Sono un reietto della community e come tale non ho la giusta dose di credibilità per parlarne.
Prendetela come una discussione.
Rasserenatevi e fate un bel sospiro.
Se volete continuare a leggere in maniera totalmente serena e distaccata siete i benvenuti.
Nei mesi scorsi sul canale discord della community di SPI è stato invitato il famoso giaguaro.
Un inquisitore 2.0 della piattaforma che a caccia di strani comportamenti di singoli utenti e community ha il potere di ammazzare un account o una community sulla base di prove o a volte di supposizioni.
Il voting farm ad esempio è uno di quegli atteggiamenti che sebbene non punibile con white paper alla mano pare dia molto fastidio.
Come sapete il voto ponderato di steempostitalia si basa sulla delega di una certa quantità di SP degli utenti iscritti per votare al 20% tutti i post dei membri di SPI bollati come dignitosi.
Nel tempo sono stati centinaia gli account, compreso il mio, ad aderire a questa forma di reward che ha moltissimi pregi e sicuramente qualche difetto.
Tutto sommato una sorta di reddito di cittadinaza steemian che ha il suo perchè e la sua ragion d'essere.
C'è però una domanda che mi pongo da qualche mese, dall'avvento del giaguaro su SPI.
Si tratta di voting farm?
Non saprei dare una risposta oggettiva a questa domanda e sinceramente sarei orientato per il si in certi frangenti e per il no in altri a seconda del punto di vista.
Da questa domanda però me ne è sorta un'altra:
è corretto che SPI capitalizzi il VP di centinaia di persone oramai inattive?
Se scorrete l'elenco delle centinaia di persone che votano i post con il ponderato vi accorgerete che centinaia di esse non sono più sulla piattaforma.
Vuoto per pieno stimerei con una fetta che va dal 30% al 50% del totale il contributo che essi danno ad un singolo flusso di voto ponderato.
E' corretto da parte di SPI utilizzare quei contributi per "arricchire" i propri utenti e di conseguenza se stessa (visto che i post pubblicati dai canali di spi e di proprietà di spi tipo il postit vengono votati al 100% da tutti, ergo se tutti si arricchiscono anche spi si arrichisce avendo reward più alte)?

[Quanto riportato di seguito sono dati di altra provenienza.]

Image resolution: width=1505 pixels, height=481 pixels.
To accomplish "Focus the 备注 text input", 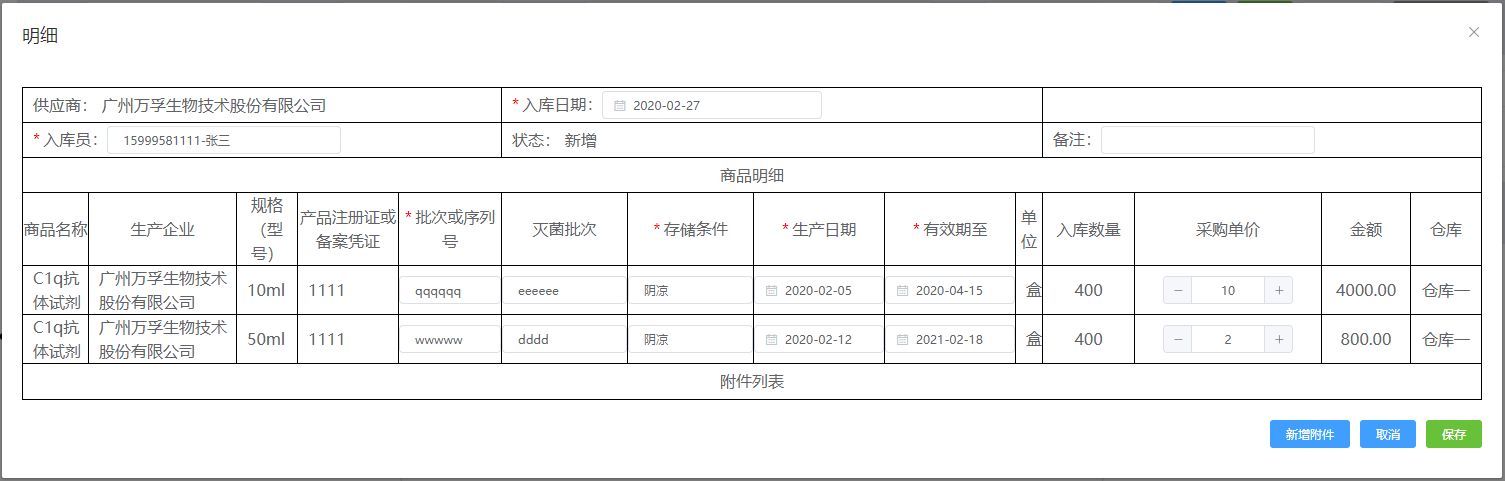I will tap(1207, 141).
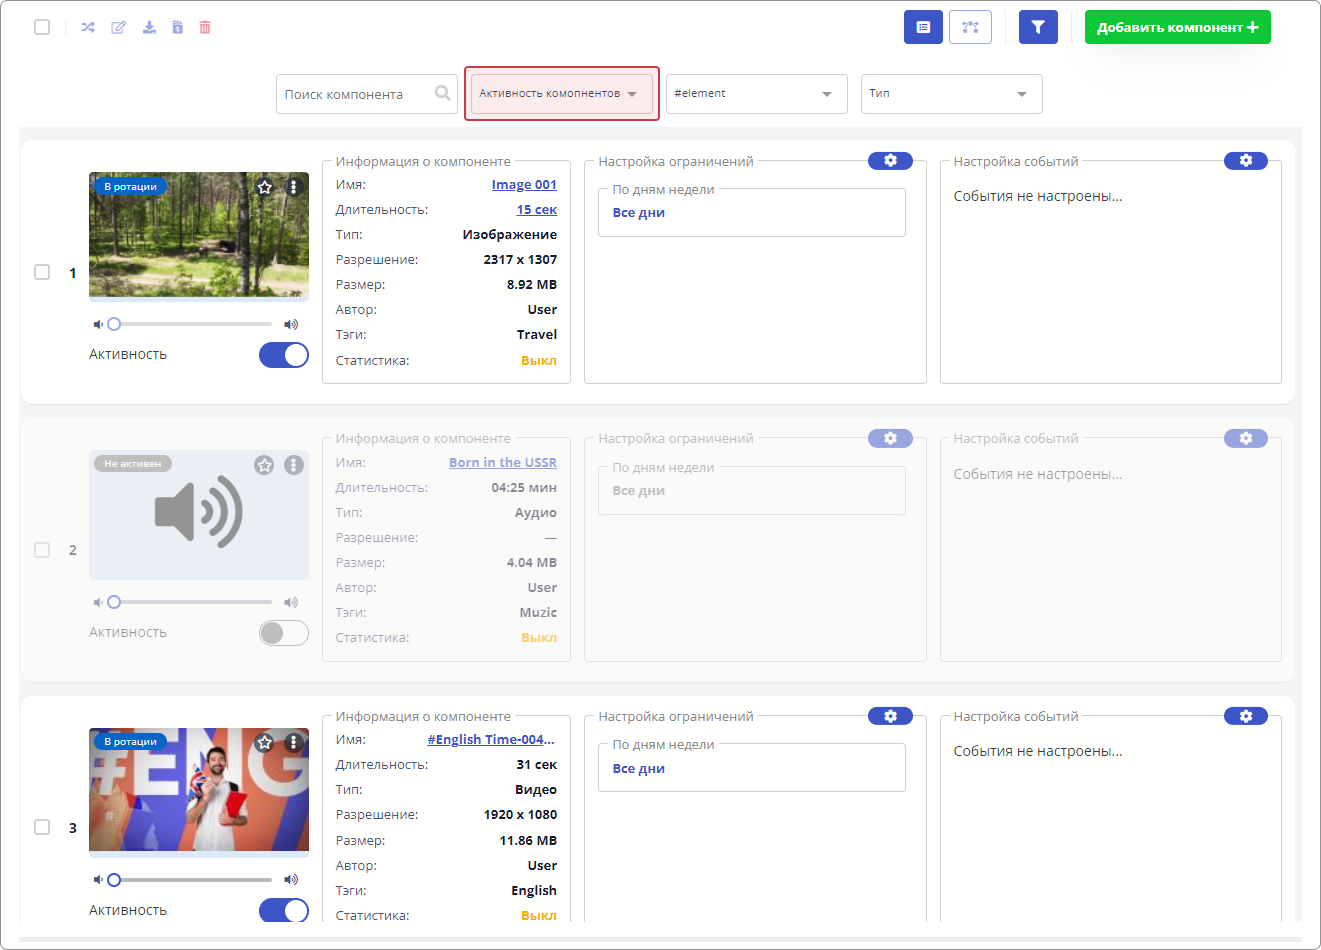Click the red trash delete icon
This screenshot has width=1321, height=950.
tap(205, 27)
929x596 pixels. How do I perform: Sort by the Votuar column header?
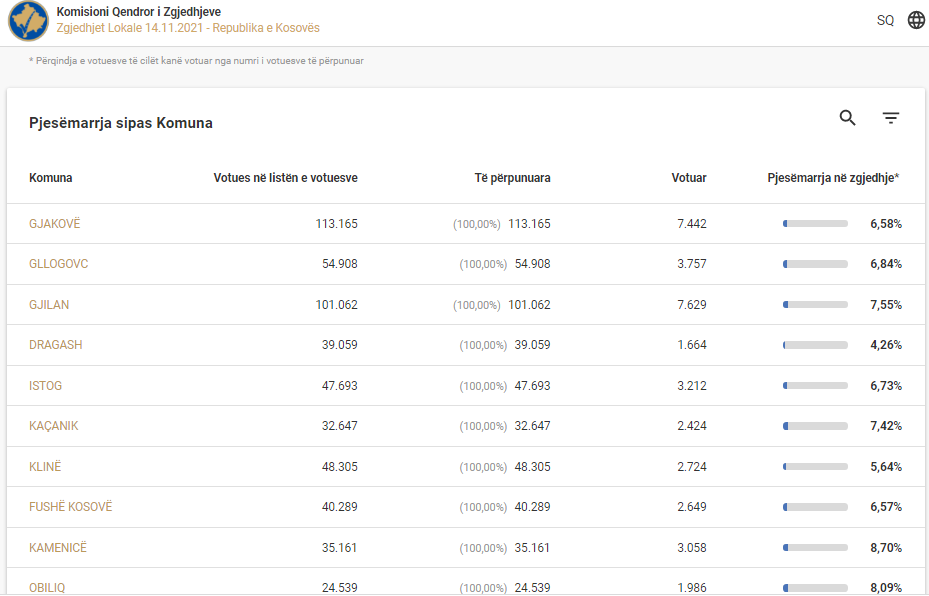point(689,178)
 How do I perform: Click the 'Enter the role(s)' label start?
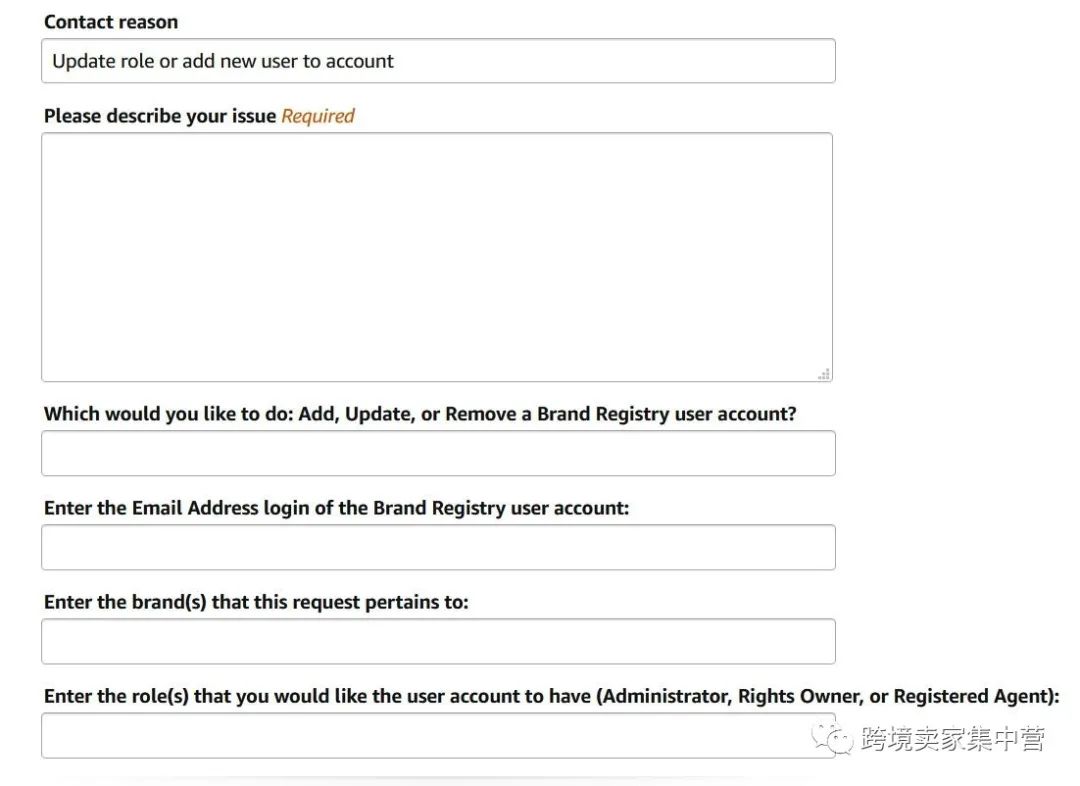point(100,696)
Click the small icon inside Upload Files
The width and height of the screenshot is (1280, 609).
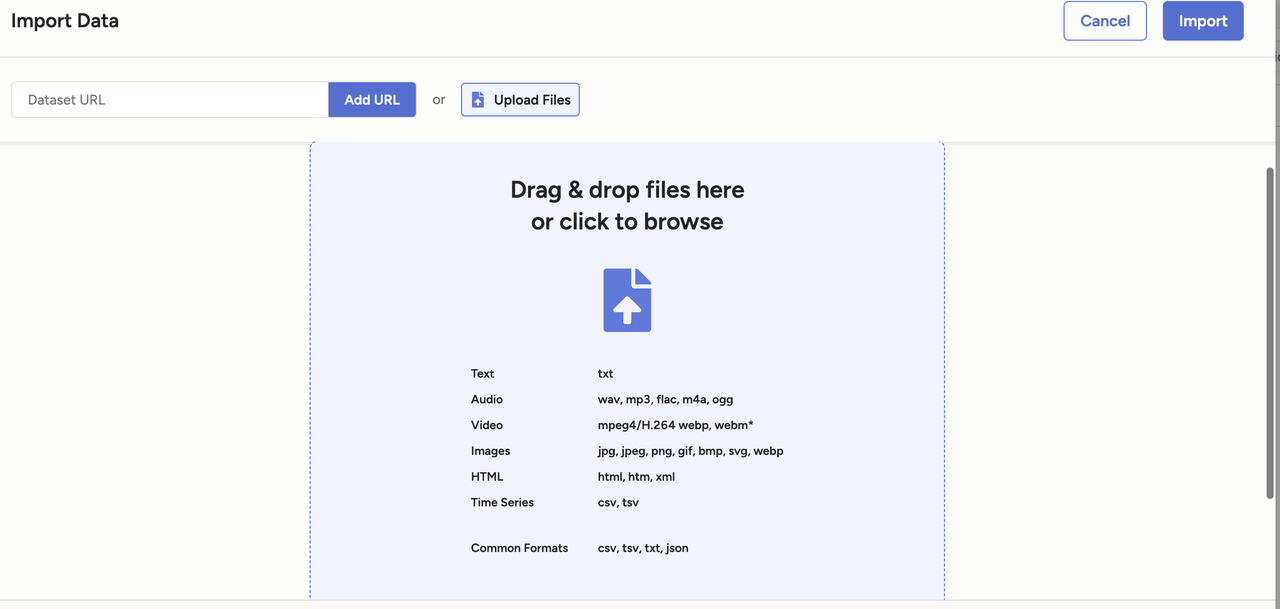478,100
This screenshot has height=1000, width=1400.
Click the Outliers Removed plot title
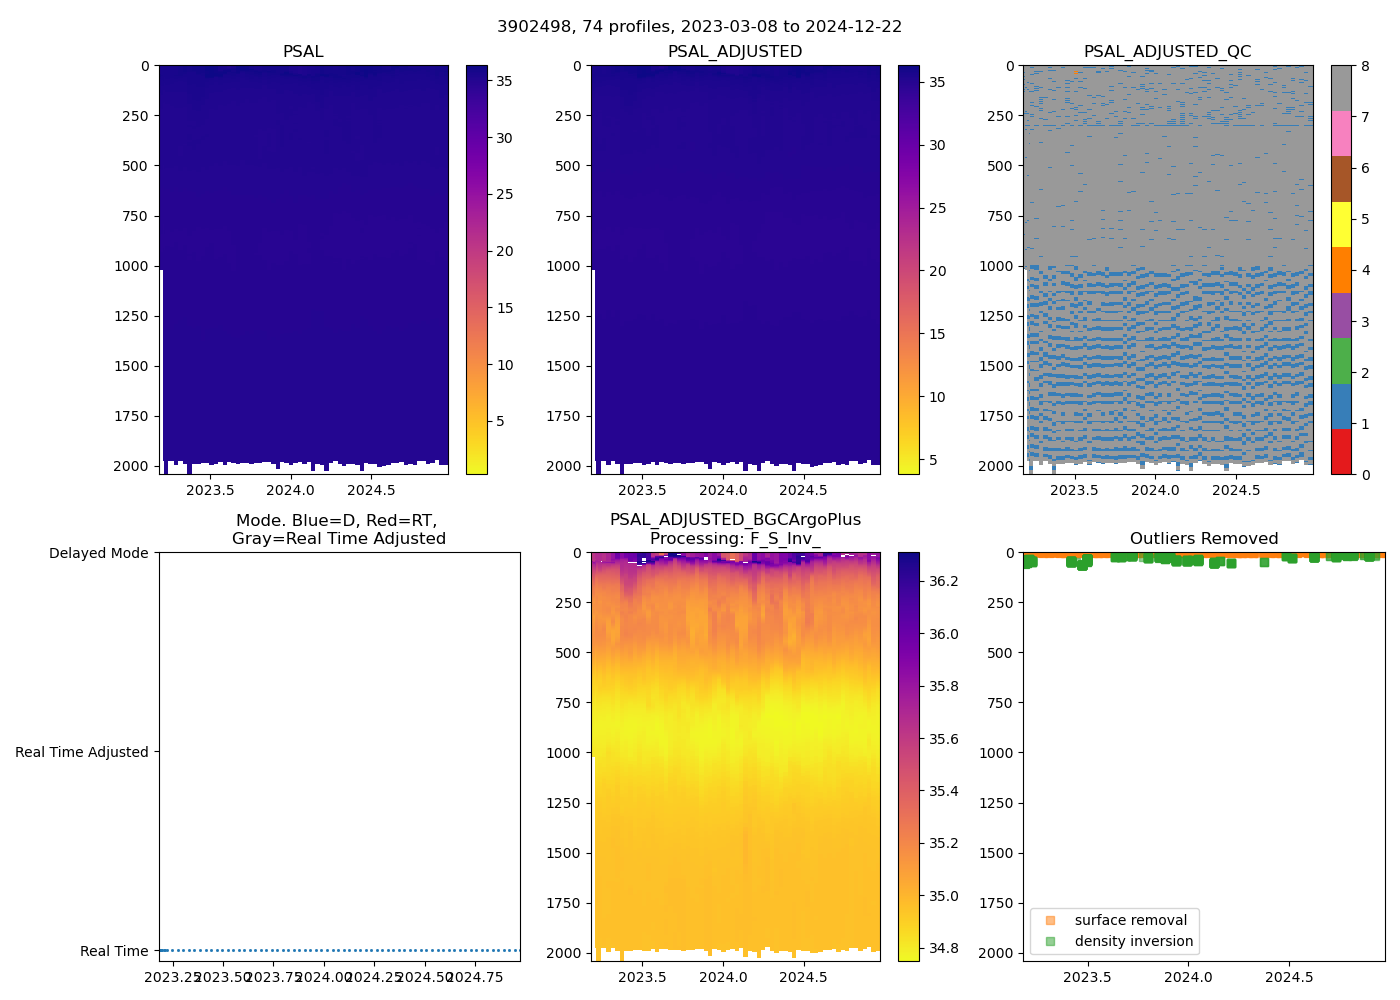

A questa domanda rispondo categoricamente che secondo me no. Non è corretto.
Il vulnus è che è difficile determinare il grado di inattività di un utente.
Una settimana? Un mese? Un anno?
E se anche si riuscisse ad individuare come si potrebbe disattivare il suo contributo?
Potreste obiettare che vale lo stesso per contributi automatici, magari da steemauto, che pervengono a chiunque sulla piattaforma a causa dell'inattività di un utente che magari ha lasciato attivo il proprio trail su steemauto.
La differenza sta nel fatto che quella sarebbe una scelta o meglio una non scelta dell'utente che comunque non va ad arricchire una community e che comunque garantisce il più delle volte un ottimo ritorno di curation. Con spi, votando 24 ore dopo la curation è zero e magari si andrebbe a rimpinguare le casse di una community che non si vuole supportare.
Semplici domande per voi che in SPI ci siete ancora e che magari volete capirci di più, nel bene e nel male.
C'è chi scappa. Chi nasconde. Chi abbandona.
Io continuerò a parlare.
Sapendo che anche chi mi ha sempre votato ora non mi vota più (vero ?), come se d'improvviso i miei post fossero diventati post di quattro soldi solo perchè non scritti più sotto il cappello magico di SPI.